_Excerpted data_
▬▬▬
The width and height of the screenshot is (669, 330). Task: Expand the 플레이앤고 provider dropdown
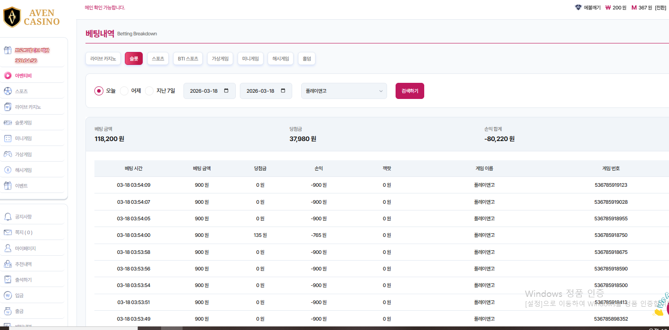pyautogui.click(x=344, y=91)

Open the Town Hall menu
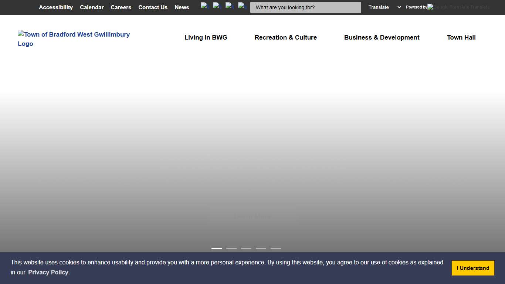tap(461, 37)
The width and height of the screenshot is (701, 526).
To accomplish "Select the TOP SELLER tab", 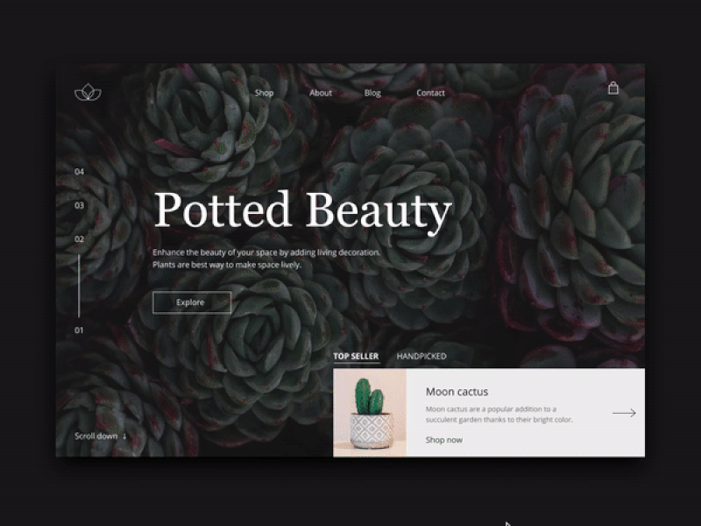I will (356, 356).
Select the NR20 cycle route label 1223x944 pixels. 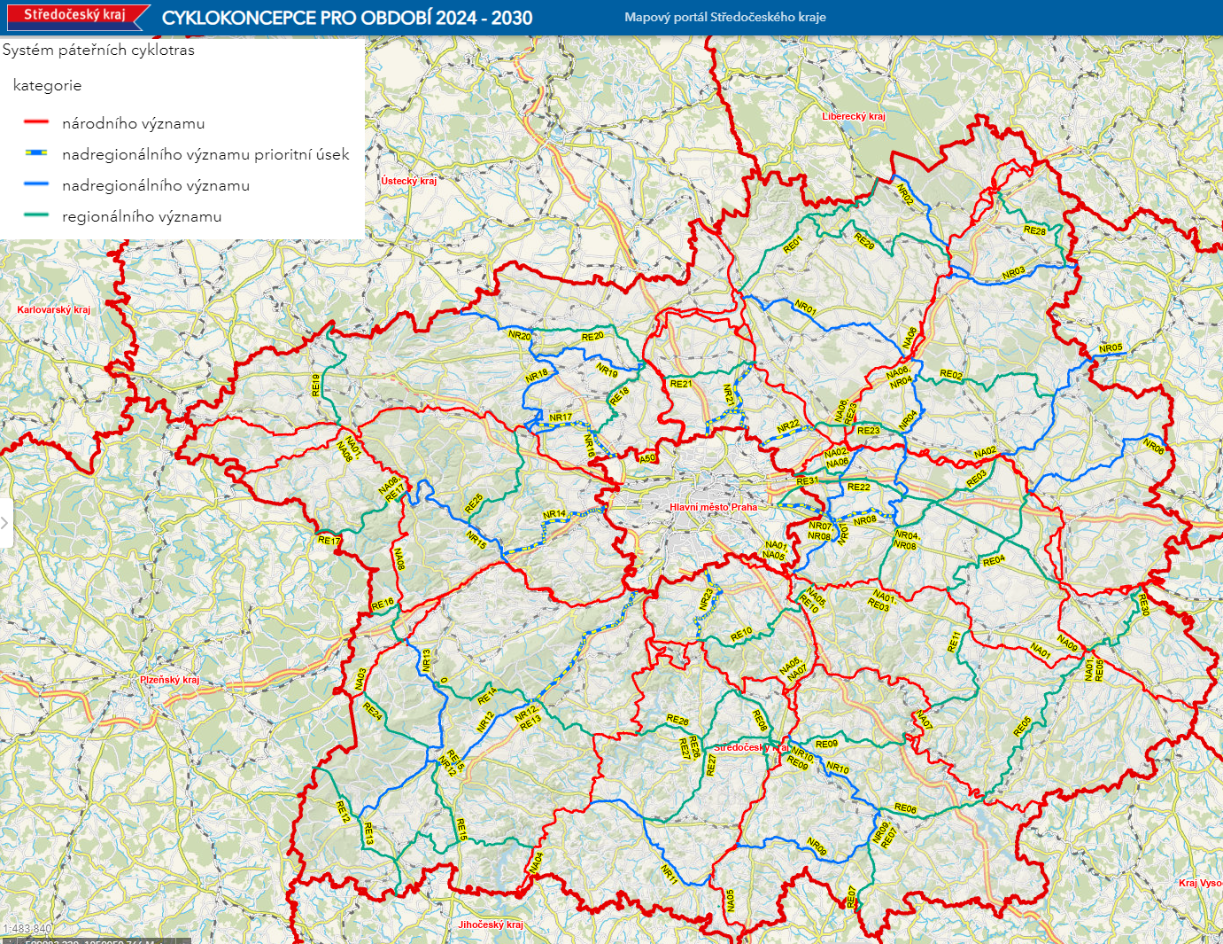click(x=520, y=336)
▬▬▬
_What the task asks_
Exactly as they appear, transcribe the lines from the top of the material above through the line with "The width and height of the screenshot is (701, 526).". Omit any picture.

_Result of this task_
The width and height of the screenshot is (669, 330). Task: Expand the 플레이앤고 provider dropdown
pyautogui.click(x=344, y=91)

Open the Town Hall menu
tap(461, 37)
The width and height of the screenshot is (701, 526).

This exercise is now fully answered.